Фото: Анастасия Мальцева
Людмиле Петровне Бурмистровой 92 года. Она родилась в Павловском Посаде в семье рабочих прядильно-ткацкой фабрики. Практически всю жизнь она прожила в родном городе, любила читать книги и организовывать культурные мероприятия. Во время войны училась в библиотечном вузе, по ночам бегала тушить бомбы, которые немцы скидывали на крыши домов, а днем продавала хлеб, который ей выдавали в паек, и на вырученные деньги покупала билеты на спектакли в Большой театр. О том, как сложилась судьба долгожительницы, читайте в интервью m24.ru.
Мы продолжаем публиковать серию интервью с горожанами-долгожителями. Ранее собеседниками издания были 90-летний москвич Николай Ефимович Ковалев и Мариамна Борисовна Брокмиллер , которой исполнилось 103 года. Полную серию публикаций можно прочитать по ссылке "Свидетели века".
"Я самый обыкновенный рядовой человек"
С Людмилой Петровной мы планировали встречу несколько месяцев, но нашим планам постоянно что-то мешало: то внуки в гости приезжали, то давление подскакивало, то Дни рождения родственников надо было праздновать, то погода пасмурная настроение долгожительницы портила… И мы снова и снова переносили интервью на неопределенный срок. Но наша встреча все же состоялась. Я приехала к Людмиле Петровне в гости. Оказалось, что наше знакомство долгожительница откладывала не случайно.

=== ЗАДАНИЕ ===
Перепишите без изменений фрагмент исходного текста от слов "С Людмилой Петровной" до слов "откладывала не случайно." включительно. Приведённый далее список для работы не нужен.

=== СОБРАННЫЕ ДАННЫЕ ===
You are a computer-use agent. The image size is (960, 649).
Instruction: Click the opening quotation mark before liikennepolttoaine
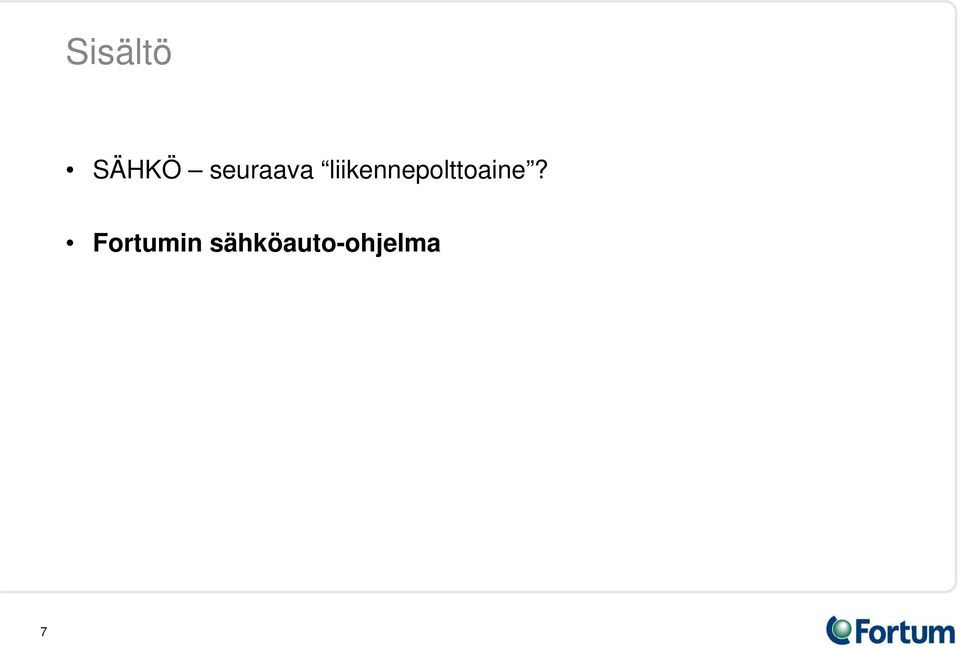click(325, 163)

=== ОТВЕТ ===
С Людмилой Петровной мы планировали встречу несколько месяцев, но нашим планам постоянно что-то мешало: то внуки в гости приезжали, то давление подскакивало, то Дни рождения родственников надо было праздновать, то погода пасмурная настроение долгожительницы портила… И мы снова и снова переносили интервью на неопределенный срок. Но наша встреча все же состоялась. Я приехала к Людмиле Петровне в гости. Оказалось, что наше знакомство долгожительница откладывала не случайно.